Politics Wires

Voter fraud and illegal immigration work brings Kansas Secretary of State Kobach praise, scorn

 

The Kansas City Star

For those working to halt illegal immigration, Kobach’s leadership role is unmistakable and irreplaceable.

“God forbid he ever gets hit by a Mack truck or something. From our point of view, it would change the course of history,” said Mike Hethmon, general counsel for the Immigration Reform Law Institute, which employs Kobach on the side and sees its job as protecting Americans from uncontrolled illegal immigration.

“He’s at the forefront of leading our nation on immigration reform,” agreed U.S. Rep. Lou Barletta, a Pennsylvania Republican and the former mayor of Hazleton, Pa., who worked with Kobach on drafting tougher laws controlling illegal immigration.

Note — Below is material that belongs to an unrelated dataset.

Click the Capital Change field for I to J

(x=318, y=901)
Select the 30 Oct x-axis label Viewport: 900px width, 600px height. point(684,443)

As an immigration lawyer, Kobach gets high praise from the officials who have worked with him in other states, including former state Sen. Russell Pearce of Arizona.

“He’s national hero in my book for helping us to get this stuff passed and introduced in states all over America,” said Pearce, who co-wrote the law but was recalled by voters last year in part because of his work for the measure.

To be sure, Kobach has plenty of detractors who believe his efforts to defend immigration laws stir racial unrest at taxpayer expense. He’s been derisively portrayed in headlines as “America’s Deporter-in-Chief,” an “anti-immigration hawk,” and a “nativist” lawyer.

“He definitely is very focused on putting forth at the local and state level anti-immigrant proposals that seem to be progressively more punitive and more and more repressive,” said Clarissa Martinez, director of immigration at the National Council of La Raza.

“From our perspective, it just seems he is more interested in pursuing the scorched-Earth, anti-immigrant tactics that he believes in than in the well-being — economic or otherwise — of the jurisdictions that follow his misguided lead on these issues,” Martinez added.

Kobach strenuously rebuts charges that he’s driven by racism, calling them absurd.

“Our immigration laws are designed to protect people of all races so that everybody comes to this country under the same rules regardless of what skin color you have,” Kobach said. “It’s a superficial argument that people are making and they are doing it because they don’t have anything left to say.”

Kobach has been involved with at least six cities and states that have drafted new laws intended to combat illegal immigration. So far, he’s had mixed results in court.

He’s lost cases in Kansas and California seeking to strike down laws that offer in-state college tuition to the children of undocumented immigrants. But he helped the St. Louis suburb of Valley Park successfully defend a law banning employers from hiring illegals.

And he was on the winning side when the U.S. Supreme Court upheld an Arizona law that punished employers for hiring undocumented immigrants, which opened the door for other cities and states to enact similar laws.

During this year’s Kansas legislative session, Kobach faced critics at home, especially as he has pushed to move up the date when the state begins requiring those registering to vote to show proof of citizenship.

Even as he testified in favor of tougher controls on illegal immigration in front of a House committee earlier this year in Topeka, hundreds outside the Capitol could be heard chanting and banging on drums in protest of some of the very policies he was advocating inside.